At four o’clock precisely, the shutter of the high window up yonder, under the ogive arch of the nave, will open. The relics will come down toward the outstretched arms. The little children will be lifted up toward them. The dead arms of the paralytics will be raised toward them. The blind will turn toward them their sightless eyes, or their empty, blood-stained orbits.
Meanwhile, Livette, who is standing there in the centre of the crowd, directly in front of the altar, facing the grated door through which you go down into the crypt, is preparing to sing the solo of invocation. Her fresh, pure voice is to be the voice of all these wretched creatures, crushed under the weight of impurity and disease.
Just below the high altar, which is studded with tapers, the gipsies are huddled together in their crypt, with tapers in their hands, invoking Saint Sara. The vault is dark. The gipsies are black. The little glass shrine of Saint Sara has become black under the accumulated filth of years. From the centre of the church you can see through the grated opening, which resembles an air-hole of hell, the innumerable twinkling lights of the tapers below, waving to and fro in the hands that hold them. A muffled sound of praying comes up through the opening.

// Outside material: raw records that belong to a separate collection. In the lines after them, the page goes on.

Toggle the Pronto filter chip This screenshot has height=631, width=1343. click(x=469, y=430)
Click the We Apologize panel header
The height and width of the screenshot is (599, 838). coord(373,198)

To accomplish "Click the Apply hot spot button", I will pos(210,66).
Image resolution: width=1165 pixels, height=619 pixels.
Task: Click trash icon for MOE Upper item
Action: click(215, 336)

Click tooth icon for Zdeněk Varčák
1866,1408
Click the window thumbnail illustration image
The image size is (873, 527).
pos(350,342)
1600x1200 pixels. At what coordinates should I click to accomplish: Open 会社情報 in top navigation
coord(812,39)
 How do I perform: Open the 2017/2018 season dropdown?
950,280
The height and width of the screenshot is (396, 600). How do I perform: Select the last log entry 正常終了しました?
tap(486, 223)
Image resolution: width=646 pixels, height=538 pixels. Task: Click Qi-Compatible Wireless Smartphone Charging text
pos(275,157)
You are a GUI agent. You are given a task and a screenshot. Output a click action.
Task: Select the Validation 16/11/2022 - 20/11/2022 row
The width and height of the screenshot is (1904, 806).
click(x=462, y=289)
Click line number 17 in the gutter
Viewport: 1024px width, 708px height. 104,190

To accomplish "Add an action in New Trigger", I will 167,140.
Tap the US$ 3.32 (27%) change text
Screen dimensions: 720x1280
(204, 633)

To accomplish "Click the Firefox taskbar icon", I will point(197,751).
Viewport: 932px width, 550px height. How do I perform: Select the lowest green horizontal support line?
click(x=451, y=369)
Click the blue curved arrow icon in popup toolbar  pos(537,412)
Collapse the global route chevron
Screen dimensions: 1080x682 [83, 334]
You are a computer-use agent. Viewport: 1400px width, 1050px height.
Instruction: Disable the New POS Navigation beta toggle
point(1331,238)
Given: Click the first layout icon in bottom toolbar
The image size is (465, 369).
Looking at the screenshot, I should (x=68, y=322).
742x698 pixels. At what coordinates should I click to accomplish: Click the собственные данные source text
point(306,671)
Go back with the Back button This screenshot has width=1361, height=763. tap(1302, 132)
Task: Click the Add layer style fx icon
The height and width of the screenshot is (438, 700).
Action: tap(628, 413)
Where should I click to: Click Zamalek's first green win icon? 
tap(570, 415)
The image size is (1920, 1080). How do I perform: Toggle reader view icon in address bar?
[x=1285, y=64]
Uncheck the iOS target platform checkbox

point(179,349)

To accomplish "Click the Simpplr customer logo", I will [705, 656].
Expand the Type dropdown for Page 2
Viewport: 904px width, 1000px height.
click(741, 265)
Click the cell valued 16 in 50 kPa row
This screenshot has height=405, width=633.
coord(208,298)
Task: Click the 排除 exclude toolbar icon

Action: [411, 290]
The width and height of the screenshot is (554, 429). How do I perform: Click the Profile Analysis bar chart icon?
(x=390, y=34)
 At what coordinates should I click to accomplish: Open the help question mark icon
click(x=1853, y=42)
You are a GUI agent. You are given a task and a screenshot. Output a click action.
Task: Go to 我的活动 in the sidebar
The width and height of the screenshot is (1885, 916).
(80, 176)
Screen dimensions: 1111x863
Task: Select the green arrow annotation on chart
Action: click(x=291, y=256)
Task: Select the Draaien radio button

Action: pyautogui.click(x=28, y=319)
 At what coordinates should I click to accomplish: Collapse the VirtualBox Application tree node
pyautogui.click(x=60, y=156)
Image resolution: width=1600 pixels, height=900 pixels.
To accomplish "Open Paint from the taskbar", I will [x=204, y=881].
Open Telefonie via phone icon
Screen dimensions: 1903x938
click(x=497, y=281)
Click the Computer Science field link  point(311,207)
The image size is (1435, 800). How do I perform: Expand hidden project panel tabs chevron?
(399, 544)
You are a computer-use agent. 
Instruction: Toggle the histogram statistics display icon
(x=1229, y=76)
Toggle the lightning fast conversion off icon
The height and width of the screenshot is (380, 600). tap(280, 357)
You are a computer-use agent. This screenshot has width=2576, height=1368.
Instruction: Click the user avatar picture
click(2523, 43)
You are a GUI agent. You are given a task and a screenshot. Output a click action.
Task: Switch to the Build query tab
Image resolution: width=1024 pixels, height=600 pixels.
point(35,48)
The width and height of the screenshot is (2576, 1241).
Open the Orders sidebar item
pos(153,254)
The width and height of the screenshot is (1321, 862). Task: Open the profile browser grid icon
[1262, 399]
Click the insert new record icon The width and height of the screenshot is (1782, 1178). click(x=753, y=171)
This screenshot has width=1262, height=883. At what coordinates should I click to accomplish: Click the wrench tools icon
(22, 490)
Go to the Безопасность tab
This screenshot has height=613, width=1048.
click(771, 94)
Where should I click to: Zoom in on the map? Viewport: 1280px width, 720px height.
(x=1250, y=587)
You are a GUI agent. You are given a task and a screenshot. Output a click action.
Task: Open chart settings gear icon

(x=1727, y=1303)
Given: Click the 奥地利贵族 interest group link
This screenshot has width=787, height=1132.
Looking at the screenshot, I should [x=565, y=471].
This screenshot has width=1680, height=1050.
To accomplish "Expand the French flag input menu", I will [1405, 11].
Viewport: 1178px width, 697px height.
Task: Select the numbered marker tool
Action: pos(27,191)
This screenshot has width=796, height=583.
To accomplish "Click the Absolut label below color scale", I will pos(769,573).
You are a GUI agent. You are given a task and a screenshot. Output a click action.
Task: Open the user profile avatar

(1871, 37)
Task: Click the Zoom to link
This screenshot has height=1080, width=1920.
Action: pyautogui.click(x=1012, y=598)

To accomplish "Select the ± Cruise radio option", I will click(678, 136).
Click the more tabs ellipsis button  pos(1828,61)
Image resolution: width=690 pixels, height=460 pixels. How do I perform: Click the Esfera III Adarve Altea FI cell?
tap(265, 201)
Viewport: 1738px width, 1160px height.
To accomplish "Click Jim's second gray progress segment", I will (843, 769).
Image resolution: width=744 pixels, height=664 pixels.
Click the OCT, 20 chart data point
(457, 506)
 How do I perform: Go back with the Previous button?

In the church, every hand now has its taper, and they are rapidly lighted one from another. The lights dance about in the air. But the interior of the nave is dark. The high walls, pierced by narrow windows, are grimy with age. And all this obscurity, where suffering and misery crawl and cower, is studded with stars like heaven. To the gipsies in the crypt, who will not see the blessed relics descend, the body of the church, which they can see from below through the air-hole, is a heaven beyond their reach, the world of the elect.
But the elect, alas! are damned. Their heaven is the chapel up yonder, in which the power they invoke lies sleeping, beneath the stained wood of the boxes, like to a double coffin—the power that may remain deaf, the all-powerful power that will never perhaps awaken for any one, the marvellous power upon which cures depend and which withholds happiness!
Such was the interior of the three-storied church of Saintes-Maries on that day. And above the lofty chapel, there was the bell-tower overlooking the whole country-side. Surrounded by endless numbers of swallows and sea-gulls, for centuries past it has looked upon the glistening desert, the dazzling sea, the dumb infinitude of space, which could explain things if it would, but only beams and laughs.
The hour drew near. The crowd was panting with heat and hope and fear.
Renaud was not there.
“Remember—we promised to burn three tapers each before the relics,” Livette had said to him.
“I will come to-night,” was his reply. “There’s the branding to-day. I have to look after my bulls.”